↓
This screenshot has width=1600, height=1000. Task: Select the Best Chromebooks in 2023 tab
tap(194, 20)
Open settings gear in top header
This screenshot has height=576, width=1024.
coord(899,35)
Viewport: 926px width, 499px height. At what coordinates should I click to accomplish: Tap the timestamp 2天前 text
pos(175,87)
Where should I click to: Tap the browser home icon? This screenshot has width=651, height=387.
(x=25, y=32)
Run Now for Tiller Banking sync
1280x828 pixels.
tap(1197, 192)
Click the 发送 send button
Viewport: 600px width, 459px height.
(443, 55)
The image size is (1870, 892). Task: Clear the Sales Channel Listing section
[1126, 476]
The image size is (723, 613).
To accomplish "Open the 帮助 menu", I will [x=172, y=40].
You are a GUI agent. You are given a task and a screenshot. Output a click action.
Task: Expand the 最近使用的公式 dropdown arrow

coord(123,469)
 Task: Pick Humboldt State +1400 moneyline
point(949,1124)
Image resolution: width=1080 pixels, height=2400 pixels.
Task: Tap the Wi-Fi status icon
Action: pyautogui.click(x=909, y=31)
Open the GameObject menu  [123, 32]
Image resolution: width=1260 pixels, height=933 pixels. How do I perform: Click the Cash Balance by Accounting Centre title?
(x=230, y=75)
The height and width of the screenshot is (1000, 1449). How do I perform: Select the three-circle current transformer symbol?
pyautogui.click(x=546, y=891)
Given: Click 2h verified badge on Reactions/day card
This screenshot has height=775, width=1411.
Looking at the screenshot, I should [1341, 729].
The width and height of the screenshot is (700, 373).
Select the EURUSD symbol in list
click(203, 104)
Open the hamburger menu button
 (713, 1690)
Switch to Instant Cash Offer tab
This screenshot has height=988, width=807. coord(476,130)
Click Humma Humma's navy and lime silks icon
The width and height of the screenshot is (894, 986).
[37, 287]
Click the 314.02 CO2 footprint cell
↑
ABOUT THIS TASK: Everything in the listing above needs to be copied exactly.

ANSWER TO THIS TASK:
This screenshot has width=1600, height=1000. Task: Select the Best Chromebooks in 2023 tab
tap(194, 20)
Open settings gear in top header
This screenshot has height=576, width=1024.
coord(899,35)
Viewport: 926px width, 499px height. At what coordinates should I click to accomplish: Tap the timestamp 2天前 text
pos(175,87)
Where should I click to: Tap the browser home icon? This screenshot has width=651, height=387.
(x=25, y=32)
Run Now for Tiller Banking sync
1280x828 pixels.
tap(1197, 192)
Click the 发送 send button
Viewport: 600px width, 459px height.
(443, 55)
The image size is (1870, 892). Task: Clear the Sales Channel Listing section
[1126, 476]
The image size is (723, 613).
To accomplish "Open the 帮助 menu", I will [x=172, y=40].
You are a GUI agent. You are given a task and a screenshot. Output a click action.
Task: Expand the 最近使用的公式 dropdown arrow

coord(123,469)
 Task: Pick Humboldt State +1400 moneyline
point(949,1124)
Image resolution: width=1080 pixels, height=2400 pixels.
Task: Tap the Wi-Fi status icon
Action: pyautogui.click(x=909, y=31)
Open the GameObject menu  [123, 32]
Image resolution: width=1260 pixels, height=933 pixels. How do I perform: Click the Cash Balance by Accounting Centre title?
(x=230, y=75)
The height and width of the screenshot is (1000, 1449). How do I perform: Select the three-circle current transformer symbol?
pyautogui.click(x=546, y=891)
Given: Click 2h verified badge on Reactions/day card
This screenshot has height=775, width=1411.
Looking at the screenshot, I should [1341, 729].
The width and height of the screenshot is (700, 373).
Select the EURUSD symbol in list
click(203, 104)
Open the hamburger menu button
 (713, 1690)
Switch to Instant Cash Offer tab
This screenshot has height=988, width=807. coord(476,130)
Click Humma Humma's navy and lime silks icon
The width and height of the screenshot is (894, 986).
[37, 287]
Click the 314.02 CO2 footprint cell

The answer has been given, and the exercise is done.